The oxygen concentration in the fuel increases due to the equilibrium reaction (CO ₂ → CO + / O ₂ ). As a result, the electromotive force in the fuel cell decreases, and the power generation efficiency decreases. The above points are MCF
The same applies to the case of C.

[0009]

SUMMARY OF THE INVENTION The present invention is to solve the above-mentioned problems in conventional fuel cells such as a solid oxide fuel cell (SOFC) and a molten carbonate fuel cell (MCFC). It is an object of the present invention to provide a method for removing or possibly removing CO _{2 in} spent fuel, thereby increasing a fuel utilization rate in a fuel cell and improving power generation efficiency.

[0010]

According to the present invention, there is provided (1) a fuel cell comprising: an unused fuel gas discharged without being used for power generation during operation of the fuel cell after absorbing and removing CO ₂ therein; Another object of the present invention is to provide a method for improving power generation efficiency of a fuel cell, wherein the method is reused as power generation fuel.

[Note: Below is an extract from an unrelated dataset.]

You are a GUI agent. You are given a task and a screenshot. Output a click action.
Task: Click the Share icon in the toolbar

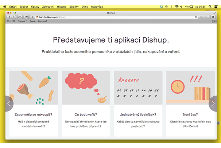[x=26, y=17]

According to the present invention, (2) in a fuel cell, cells are divided into a first cell and a second cell, and the fuel cell is discharged without being used for power generation in the first cell during operation. that the unused fuel gas, after absorbing removed by absorber of CO ₂ therein, to provide power efficiency method for a fuel cell, characterized in that the reused as the power generation fuel in the second cell.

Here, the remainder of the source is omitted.